Antes de entender se tudo na vida “é pra comer alguém” ou “pra impressionar alguém”, é preciso perguntar porque desejamos tanto assim impressionar os outros. Tirar notas boas certamente impressionava alguma gente; mas ninguém jamais me exortou a querer seguir os passos de Alexandre, a “entrar para a história” - ora, quem eu queria impressionar? Plutarco?
Olhando friamente, há dois aspectos que mais me maravilham na vida do herói:
O primeiro é que Alexandre nasce já um príncipe herdeiro, destinado a governar o maior poder do mundo grego. É verdade que sua sucessão não era certa, mas já aos 20 anos o menino teria todas as condições para uma vida pacífica e bem afortunada. Nenhum desejo material jamais lhe faria falta. Assim, a renúncia de todas as benesses e a escolha de partir jornada sem volta até o fim do mundo se torna uma grande exortação. Os gregos falavam do pothos - uma mistura de desejo e nostalgia que impedia qualquer satisfação definitiva. Alexandre representava esse princípio, um fulgor expansionista até os limites do mundo, que talvez só tenha sido igualado pelos navegadores portugueses2.
O segundo é que ele tenha perseguido os desígnios do pothos com seus amigos. Hephaestion, é claro, era seu companheiro mais famoso - os antigos chegavam a descrevê-los como uma mesma alma habitando dois corpos; mas os laços de amizade ligavam toda a hetaireia (literalmente, “corpo de companheiros”) do monarca. Vários tinham sido seus colegas na cidade de Mieza, onde o pai de Alexandre constituiu a primeira boarding school de que temos notícia. Lá, sob tutoria do próprio Aristóteles, formou-se boa parte da elite macedônia. Assim, Alexandre fez mais que conquistar mundo; conquistou-o cercado de amigos.
sses dois elementos apontam para um desejo mais alto guiando o jovem rei. Pelo menos desde que derrotou os persas na Batalha de Issus, não havia mais ninguém a impressionar.

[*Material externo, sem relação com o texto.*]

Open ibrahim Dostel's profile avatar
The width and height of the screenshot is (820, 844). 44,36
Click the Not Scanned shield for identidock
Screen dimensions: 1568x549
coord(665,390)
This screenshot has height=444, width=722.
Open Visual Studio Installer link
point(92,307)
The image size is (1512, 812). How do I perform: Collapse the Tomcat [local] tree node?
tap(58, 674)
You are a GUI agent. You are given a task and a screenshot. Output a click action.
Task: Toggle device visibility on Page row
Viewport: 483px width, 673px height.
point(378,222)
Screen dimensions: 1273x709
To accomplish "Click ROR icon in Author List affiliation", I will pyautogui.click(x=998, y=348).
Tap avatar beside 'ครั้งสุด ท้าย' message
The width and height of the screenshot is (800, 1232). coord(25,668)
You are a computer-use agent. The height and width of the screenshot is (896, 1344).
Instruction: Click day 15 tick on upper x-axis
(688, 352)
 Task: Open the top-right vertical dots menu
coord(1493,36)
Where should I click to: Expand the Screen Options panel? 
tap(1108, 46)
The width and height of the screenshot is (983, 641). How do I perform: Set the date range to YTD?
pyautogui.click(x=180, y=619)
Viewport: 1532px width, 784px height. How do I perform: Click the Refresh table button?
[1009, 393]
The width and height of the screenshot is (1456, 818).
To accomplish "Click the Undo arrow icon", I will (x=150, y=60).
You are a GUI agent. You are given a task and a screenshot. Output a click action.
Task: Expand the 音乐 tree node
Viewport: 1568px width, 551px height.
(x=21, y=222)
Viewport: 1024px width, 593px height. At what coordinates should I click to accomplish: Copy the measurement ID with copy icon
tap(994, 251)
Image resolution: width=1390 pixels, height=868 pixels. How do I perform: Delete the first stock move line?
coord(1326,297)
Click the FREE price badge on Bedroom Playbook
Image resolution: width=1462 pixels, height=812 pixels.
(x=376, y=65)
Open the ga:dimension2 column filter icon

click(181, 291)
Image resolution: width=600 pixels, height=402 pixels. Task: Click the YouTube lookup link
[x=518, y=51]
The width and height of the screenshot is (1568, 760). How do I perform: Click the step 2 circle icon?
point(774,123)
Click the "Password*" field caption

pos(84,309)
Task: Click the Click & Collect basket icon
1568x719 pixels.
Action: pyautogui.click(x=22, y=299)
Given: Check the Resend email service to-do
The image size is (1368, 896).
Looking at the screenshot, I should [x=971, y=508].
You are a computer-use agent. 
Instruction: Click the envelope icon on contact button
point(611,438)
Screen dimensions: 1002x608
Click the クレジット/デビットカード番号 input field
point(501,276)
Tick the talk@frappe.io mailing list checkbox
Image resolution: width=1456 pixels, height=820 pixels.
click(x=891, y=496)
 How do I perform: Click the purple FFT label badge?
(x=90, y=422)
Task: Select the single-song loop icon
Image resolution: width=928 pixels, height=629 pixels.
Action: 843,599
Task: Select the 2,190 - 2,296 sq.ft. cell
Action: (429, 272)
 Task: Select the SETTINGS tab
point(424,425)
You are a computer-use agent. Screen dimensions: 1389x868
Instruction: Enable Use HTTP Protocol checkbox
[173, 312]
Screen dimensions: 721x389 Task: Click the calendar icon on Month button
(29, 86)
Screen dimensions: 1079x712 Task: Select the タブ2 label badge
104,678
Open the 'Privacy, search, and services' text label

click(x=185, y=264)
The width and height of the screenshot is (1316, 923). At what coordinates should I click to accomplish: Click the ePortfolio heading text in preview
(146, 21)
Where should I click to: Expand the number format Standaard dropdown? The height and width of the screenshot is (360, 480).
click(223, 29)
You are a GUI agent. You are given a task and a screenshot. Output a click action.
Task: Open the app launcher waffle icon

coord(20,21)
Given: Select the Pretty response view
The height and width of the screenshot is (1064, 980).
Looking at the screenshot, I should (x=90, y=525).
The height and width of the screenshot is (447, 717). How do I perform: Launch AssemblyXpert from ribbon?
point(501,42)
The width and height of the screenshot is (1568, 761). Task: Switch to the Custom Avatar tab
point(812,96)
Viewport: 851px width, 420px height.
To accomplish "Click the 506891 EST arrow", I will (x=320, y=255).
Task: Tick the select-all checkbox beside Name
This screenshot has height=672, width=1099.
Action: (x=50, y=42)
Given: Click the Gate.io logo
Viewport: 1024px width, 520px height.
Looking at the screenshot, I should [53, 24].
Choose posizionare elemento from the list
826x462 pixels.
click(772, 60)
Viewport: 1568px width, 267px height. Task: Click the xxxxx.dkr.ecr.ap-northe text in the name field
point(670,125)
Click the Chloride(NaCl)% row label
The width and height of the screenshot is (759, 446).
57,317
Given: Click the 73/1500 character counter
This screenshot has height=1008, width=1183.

O próprio senhor dos Persas lhe oferecera metade do Império após a vitória. Por que Alexandre recusou? Não era, afinal, uma questão de reconhecimento externo, de prestígio. De um lado, era o pothos que lhe guiava - o desejo violento de explorar o universo até as fronteiras desconhecidas, de encontrar os limites da terra. Do outro, a promessa de mais aventura - do legítimo divertimento que ele deveria ter durante aquelas campanhas, atravessando planícies enquanto trocava ideia com seus amigos, antes meros colegas de escola e agora transformados em generais, cavalheiros e sátrapas.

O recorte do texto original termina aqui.